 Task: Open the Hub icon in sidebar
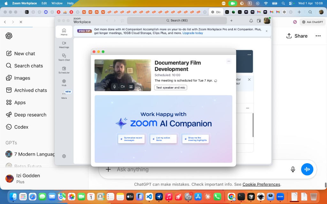coord(64,83)
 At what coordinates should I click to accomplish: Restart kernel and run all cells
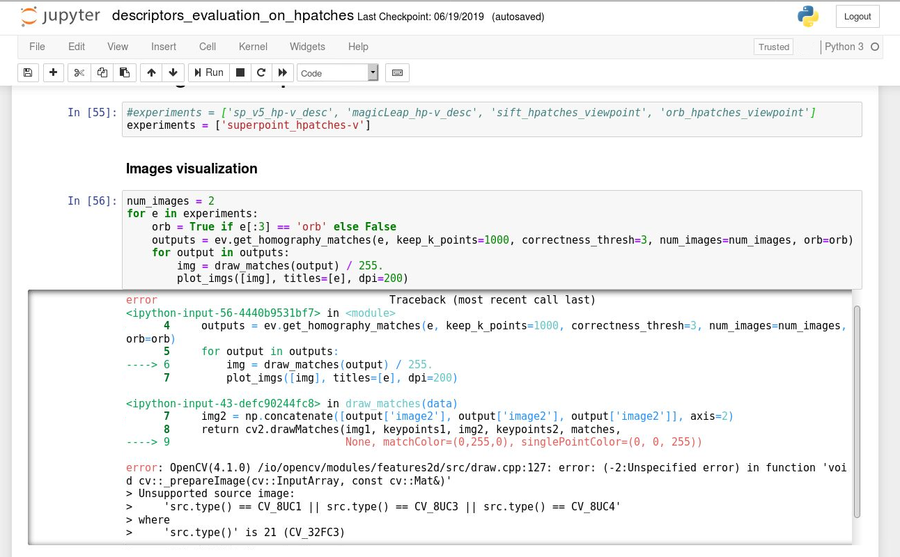click(283, 72)
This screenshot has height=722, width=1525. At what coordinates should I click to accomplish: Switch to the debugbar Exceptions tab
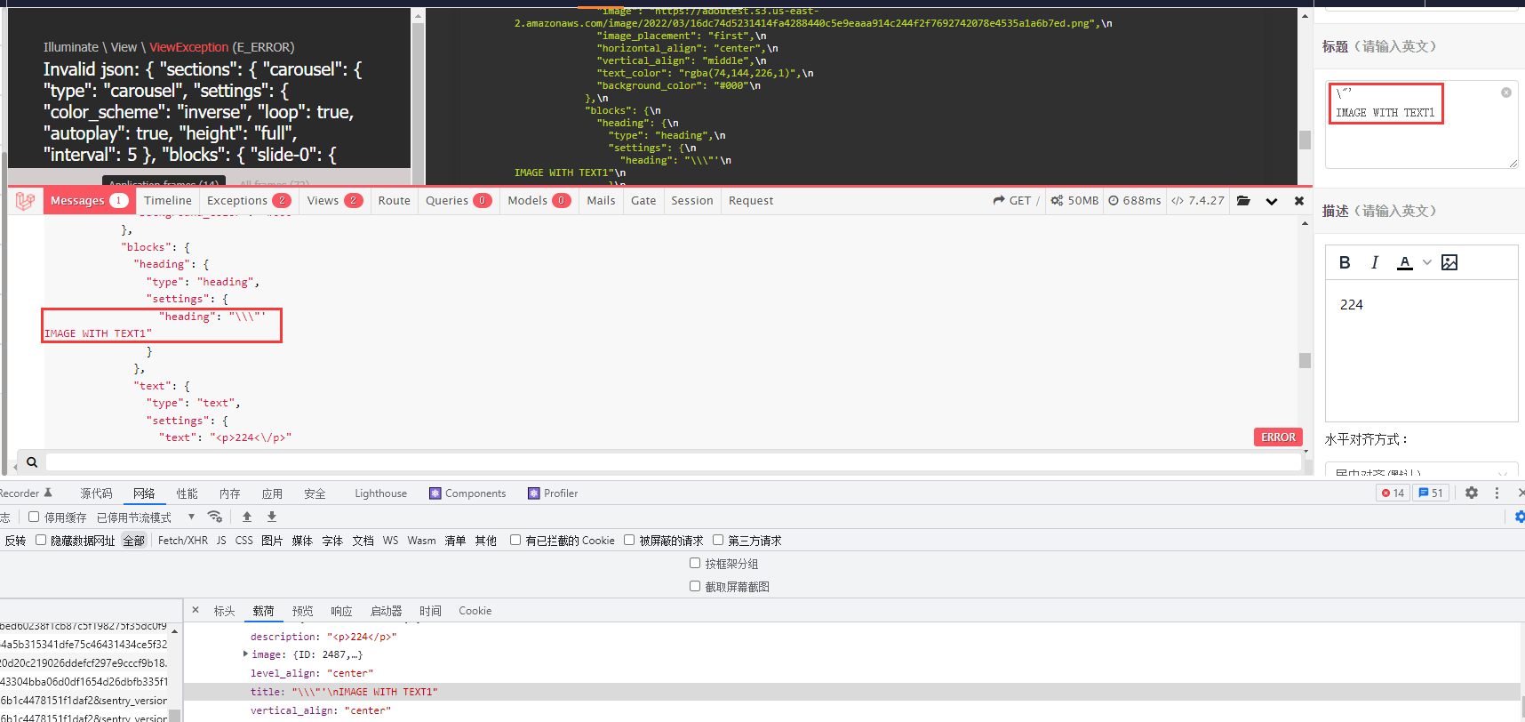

☆ ☆ ☆

● **What this task involves**
Apart from the pictures, the entries above are to be repeated in full and exactly.

● **Solution below**
 Task: Open the Hub icon in sidebar
coord(64,83)
 At what coordinates should I click to accomplish: Restart kernel and run all cells
click(283, 72)
This screenshot has height=722, width=1525. At what coordinates should I click to accomplish: Switch to the debugbar Exceptions tab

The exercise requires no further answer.